Suddenly, something smoldering hot came into my belly and it flooded my throat and forced me to bend over (like the priests made me do) and purge everything evil inside me. I vomited. It spewed all over. I began crying so that salty vomit and salty tears covered my face, embalmed my lips because I was nearly dead like the rest of Marseilles. I hugged myself, struck down on Merchants Street, scared I’d shit myself too. More purging came, wrecked my body so hard I thought I’d spew out my insides (at least the maggot children would have some feast!) until the yellow sky fell into blackness and my head exploded.

When I woke up, I was naked, shivering, a newborn who came into this ugly world of the Death. I was reborn in the worst kind of way.

My clothes were gone. My nose caught the awful stench of the room coupled with the smell of my own body. I felt sick again, yet there wasn’t anything else to purge.

Fingers groped at my thighs.

I was naked! A terror seized me. Where was I? What horrible place was this? And whose hands were creeping up my thighs? No, no, no no nonono…

They came further; there was laughing in the darkness. I tried to move away, but hands forced me down, crucifying me against the floor. Where was I? Where was God in all that? Didn’t He help folks like me?

Then I thought of Saint Sebastian, nailed by arrows. He was a martyr! A good Christian. Did God let him die for some greater purpose? So fourteen year-old girls like me could pray to him as God’s vengeance washed over France?

I started praying. I knew what was coming next—the tears were already hot down my face, rivers of fire. God God God God! Please, God! Please, God!

The men howled again (animals!) as two fingers rammed into my cunt. I tried to cry out (I was still praying and sobbing) but another put his prick in my mouth so they were contorted and cut short in a fury of thrusting. I thought of Jesus Christ, nailed to His crucifix by the Jews, but felt no empathy. How blasphemous…how un-Christian of me! But God, how could I feel empathy when all of these demons were destroying me? I wasn’t even a martyr. There was no greater meaning!

There was just darkness, just pallid hands reaching out from the Hell itself. I wailed. I thrashed. But I was nailed to the floor. One of them began thrusting into me with his prick (my virginity!) and another two (or three?) held me down as another prick choked me.

Rage. There was all rage. Like a dormant fire! Not a festering womb, secret and away, but a fire that had been ignited because it had gone too long unnoticed. All this death and sorrow, yet all I felt was this anger that burned my body. Engulfed me. Swept over my skin. Boiled my insides. My stomach turned. Another hundred thrusts from the pricks impaling both sides of my body. And, God, fingers up my arse! Sodom and Gomorrah! Hellfire! I was a big whore and now everyone would know it and (what was left) of my family would exile me in disgrace of my bad behavior because God didn’t reach down to help me!
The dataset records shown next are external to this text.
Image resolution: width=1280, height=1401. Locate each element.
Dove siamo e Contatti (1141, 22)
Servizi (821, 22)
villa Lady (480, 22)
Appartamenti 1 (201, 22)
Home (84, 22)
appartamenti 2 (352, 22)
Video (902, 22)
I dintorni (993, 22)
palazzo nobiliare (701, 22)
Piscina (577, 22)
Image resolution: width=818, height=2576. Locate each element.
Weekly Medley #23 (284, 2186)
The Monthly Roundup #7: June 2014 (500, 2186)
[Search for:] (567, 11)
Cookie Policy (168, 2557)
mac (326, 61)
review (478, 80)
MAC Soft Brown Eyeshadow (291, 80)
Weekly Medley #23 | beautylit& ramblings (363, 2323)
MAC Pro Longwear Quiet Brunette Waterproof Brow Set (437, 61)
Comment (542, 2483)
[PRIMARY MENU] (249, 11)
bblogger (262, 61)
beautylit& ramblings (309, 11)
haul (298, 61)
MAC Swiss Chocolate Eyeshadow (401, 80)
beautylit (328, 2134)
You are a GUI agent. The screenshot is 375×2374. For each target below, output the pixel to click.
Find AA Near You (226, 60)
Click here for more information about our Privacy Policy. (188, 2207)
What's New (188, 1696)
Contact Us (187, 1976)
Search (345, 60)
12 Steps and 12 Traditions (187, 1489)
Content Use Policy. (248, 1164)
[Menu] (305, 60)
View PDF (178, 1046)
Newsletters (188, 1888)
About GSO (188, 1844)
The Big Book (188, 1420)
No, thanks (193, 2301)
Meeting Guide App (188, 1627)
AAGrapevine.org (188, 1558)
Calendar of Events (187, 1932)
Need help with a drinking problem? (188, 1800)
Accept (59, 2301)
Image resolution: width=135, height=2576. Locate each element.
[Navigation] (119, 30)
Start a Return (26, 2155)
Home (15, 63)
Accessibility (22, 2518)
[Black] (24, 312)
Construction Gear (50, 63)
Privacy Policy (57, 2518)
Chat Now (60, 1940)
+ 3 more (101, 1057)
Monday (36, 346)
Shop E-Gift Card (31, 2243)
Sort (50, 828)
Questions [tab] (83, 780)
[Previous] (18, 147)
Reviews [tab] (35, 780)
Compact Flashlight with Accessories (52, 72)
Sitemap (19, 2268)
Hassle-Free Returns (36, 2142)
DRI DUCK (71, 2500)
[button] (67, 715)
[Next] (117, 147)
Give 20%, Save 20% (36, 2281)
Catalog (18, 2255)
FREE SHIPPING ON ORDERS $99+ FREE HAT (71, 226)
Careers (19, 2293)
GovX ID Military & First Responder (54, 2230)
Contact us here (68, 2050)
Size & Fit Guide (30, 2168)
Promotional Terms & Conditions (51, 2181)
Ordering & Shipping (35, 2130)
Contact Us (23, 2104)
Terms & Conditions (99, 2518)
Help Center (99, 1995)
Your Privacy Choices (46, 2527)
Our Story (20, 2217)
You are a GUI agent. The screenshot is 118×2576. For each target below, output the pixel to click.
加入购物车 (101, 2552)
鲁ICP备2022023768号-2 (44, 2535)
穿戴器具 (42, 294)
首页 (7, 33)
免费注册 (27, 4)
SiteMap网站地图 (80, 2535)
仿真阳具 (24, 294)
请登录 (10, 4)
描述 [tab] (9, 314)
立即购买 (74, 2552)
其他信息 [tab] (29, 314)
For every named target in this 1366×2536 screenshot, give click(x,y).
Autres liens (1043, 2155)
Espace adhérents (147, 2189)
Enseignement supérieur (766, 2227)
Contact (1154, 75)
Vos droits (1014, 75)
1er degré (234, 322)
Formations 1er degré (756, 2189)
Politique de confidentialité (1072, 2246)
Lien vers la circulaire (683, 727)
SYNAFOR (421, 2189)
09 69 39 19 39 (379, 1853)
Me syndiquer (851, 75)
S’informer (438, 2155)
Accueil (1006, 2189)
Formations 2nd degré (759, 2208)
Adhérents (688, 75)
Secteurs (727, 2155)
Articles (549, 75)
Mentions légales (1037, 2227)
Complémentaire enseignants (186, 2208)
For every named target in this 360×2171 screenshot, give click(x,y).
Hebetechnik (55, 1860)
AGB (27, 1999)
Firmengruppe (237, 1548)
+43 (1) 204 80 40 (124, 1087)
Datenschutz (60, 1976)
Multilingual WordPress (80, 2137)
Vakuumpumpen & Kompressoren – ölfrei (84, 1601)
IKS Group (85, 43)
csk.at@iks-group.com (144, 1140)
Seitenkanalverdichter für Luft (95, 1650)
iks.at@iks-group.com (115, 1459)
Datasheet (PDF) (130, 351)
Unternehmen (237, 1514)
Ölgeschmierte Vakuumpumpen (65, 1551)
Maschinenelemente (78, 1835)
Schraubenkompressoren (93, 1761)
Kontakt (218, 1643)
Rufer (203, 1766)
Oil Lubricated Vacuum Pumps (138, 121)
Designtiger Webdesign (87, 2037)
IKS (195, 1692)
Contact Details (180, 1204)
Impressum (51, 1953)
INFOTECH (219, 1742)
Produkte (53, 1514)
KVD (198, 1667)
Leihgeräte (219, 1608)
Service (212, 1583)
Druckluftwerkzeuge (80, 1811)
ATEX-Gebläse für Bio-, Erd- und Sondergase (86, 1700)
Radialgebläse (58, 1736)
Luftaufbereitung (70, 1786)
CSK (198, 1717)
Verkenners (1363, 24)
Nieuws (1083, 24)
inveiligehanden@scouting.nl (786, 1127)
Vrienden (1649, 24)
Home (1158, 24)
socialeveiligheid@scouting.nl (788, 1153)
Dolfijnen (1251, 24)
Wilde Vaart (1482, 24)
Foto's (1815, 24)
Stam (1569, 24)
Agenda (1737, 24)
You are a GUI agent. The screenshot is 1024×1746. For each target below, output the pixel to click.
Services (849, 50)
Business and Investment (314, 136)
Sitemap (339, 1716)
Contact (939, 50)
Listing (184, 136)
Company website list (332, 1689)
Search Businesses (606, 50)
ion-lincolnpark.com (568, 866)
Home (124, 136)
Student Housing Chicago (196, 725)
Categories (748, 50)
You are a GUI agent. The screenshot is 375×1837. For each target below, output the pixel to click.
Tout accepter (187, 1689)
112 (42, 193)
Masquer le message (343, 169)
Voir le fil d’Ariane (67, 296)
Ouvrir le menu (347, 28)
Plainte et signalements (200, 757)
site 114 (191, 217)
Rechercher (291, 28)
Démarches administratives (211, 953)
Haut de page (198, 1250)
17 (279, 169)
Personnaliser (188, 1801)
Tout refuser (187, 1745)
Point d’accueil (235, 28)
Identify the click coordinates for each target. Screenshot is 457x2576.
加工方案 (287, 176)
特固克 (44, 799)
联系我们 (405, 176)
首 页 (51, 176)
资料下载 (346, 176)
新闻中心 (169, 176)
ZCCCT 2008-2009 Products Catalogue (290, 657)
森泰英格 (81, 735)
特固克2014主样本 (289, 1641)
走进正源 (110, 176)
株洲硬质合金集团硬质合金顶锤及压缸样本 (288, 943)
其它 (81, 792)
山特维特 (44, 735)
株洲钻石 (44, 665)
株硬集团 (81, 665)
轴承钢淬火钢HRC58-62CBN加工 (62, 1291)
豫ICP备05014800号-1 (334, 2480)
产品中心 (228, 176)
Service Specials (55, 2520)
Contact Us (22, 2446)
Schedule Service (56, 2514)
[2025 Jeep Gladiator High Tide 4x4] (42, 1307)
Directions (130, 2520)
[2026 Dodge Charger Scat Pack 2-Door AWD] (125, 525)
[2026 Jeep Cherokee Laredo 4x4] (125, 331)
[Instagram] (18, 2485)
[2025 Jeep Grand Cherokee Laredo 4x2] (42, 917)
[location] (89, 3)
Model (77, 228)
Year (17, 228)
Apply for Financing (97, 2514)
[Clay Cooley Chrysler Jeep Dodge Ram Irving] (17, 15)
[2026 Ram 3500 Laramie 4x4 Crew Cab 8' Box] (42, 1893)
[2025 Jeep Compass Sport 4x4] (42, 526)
But it didn’t matter—I’d end up in Hell anyway with all the other sinners.

The raven-man in the shadows. His bird mask. His terrible yellow eyes. He was ready to pick my bones clean! Spread my flesh and devour my insides if there were any left after their pricks were done with me.

Next morrow, I woke up in the streets, wearing my dirty chemise. There was the morning bustle of merchants and carts of dead, wheeling off to be buried in mass graves on the outskirts of Marseilles. No one helped me up. I felt a little betrayed; I would have helped a little girl…but people were frightened of showing kindness, especially during The Death. I suppose I can’t blame them.

Someone gawked at me, but I kept to myself.

Audenin. He was the very best man because he gave me free kindness. I knew he had things in mind (my meager dowry, my maidenhood that was now lost to brutes), but I knew he loved me in a small way, which was good enough for me. He was a good Christian, paid his taxes, worked hard. We were to be married soon. Before The Death, my heart (and loins) was giddy with the thought. But now I was sad, because I would never feel him inside me or bear his children or carry his name or cook his food or keep his house clean. Audenin, in all likelihood, was already dead from the plague…and I was too late…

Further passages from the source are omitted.